▶ [Description of the task]: Some of the lines below need repeating. Reproduce exactly those between the lines holding "You are a computer-use agent. The" and "Task: Click the all files icon in the sidebar", inclusive.

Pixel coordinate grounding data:
..........

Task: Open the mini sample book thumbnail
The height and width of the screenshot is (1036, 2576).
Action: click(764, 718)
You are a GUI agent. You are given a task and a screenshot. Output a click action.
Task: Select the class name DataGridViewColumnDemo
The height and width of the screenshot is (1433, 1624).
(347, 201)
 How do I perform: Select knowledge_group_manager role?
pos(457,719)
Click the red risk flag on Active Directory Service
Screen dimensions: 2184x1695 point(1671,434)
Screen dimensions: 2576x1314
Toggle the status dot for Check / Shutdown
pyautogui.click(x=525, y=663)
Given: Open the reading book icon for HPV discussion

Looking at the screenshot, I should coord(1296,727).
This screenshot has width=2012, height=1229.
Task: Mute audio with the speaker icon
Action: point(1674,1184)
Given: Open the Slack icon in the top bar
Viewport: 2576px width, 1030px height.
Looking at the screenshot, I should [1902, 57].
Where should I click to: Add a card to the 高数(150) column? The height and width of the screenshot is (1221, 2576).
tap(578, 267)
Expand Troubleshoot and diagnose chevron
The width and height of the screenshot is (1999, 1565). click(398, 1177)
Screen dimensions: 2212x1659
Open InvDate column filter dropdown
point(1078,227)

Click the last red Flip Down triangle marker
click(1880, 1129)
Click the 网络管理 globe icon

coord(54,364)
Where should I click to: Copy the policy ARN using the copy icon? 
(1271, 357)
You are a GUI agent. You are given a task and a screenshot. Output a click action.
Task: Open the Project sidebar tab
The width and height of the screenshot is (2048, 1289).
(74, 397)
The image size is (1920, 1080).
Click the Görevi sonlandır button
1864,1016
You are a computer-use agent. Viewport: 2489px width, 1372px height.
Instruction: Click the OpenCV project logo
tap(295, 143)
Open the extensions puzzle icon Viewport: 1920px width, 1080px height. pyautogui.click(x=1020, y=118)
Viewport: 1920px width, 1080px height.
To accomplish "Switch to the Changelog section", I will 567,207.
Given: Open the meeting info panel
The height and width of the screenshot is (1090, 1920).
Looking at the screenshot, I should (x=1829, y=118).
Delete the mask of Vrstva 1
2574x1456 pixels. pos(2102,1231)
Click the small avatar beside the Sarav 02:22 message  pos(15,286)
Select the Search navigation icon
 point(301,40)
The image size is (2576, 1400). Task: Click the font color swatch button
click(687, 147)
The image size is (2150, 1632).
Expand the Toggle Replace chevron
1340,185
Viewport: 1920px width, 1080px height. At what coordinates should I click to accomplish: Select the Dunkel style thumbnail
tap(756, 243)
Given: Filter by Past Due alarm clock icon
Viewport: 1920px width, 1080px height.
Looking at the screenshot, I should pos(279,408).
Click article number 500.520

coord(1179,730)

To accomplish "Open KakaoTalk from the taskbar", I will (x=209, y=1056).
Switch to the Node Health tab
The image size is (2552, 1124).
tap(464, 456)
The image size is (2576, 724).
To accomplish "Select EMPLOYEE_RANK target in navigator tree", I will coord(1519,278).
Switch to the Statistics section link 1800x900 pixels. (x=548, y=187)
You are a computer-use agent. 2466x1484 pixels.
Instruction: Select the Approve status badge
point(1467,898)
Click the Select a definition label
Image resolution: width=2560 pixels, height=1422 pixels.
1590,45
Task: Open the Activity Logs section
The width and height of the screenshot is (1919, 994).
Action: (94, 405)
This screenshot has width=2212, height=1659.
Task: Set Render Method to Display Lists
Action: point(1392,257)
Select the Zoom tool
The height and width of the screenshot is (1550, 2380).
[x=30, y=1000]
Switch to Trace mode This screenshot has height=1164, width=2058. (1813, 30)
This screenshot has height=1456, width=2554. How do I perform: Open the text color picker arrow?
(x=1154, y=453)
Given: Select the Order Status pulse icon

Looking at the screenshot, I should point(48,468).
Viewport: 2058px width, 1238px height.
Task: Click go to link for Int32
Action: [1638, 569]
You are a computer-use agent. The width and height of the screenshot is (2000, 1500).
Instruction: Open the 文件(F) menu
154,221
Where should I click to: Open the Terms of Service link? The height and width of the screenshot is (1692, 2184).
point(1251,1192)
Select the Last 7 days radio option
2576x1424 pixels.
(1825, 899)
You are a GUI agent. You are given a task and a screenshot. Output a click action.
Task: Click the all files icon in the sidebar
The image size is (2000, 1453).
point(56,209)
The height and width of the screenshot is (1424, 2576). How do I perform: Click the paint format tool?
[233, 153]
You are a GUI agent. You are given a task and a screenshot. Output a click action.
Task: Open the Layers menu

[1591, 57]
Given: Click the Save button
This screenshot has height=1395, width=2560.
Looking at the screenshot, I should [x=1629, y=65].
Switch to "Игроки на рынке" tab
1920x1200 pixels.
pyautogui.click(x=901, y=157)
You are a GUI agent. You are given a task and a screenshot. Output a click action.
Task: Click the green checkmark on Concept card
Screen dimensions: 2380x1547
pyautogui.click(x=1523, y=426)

..........

▶ [Answer area]:
You are a computer-use agent. The width and height of the screenshot is (2000, 1500).
Instruction: Open the 文件(F) menu
154,221
Where should I click to: Open the Terms of Service link? The height and width of the screenshot is (1692, 2184).
point(1251,1192)
Select the Last 7 days radio option
2576x1424 pixels.
(1825, 899)
You are a GUI agent. You are given a task and a screenshot. Output a click action.
Task: Click the all files icon in the sidebar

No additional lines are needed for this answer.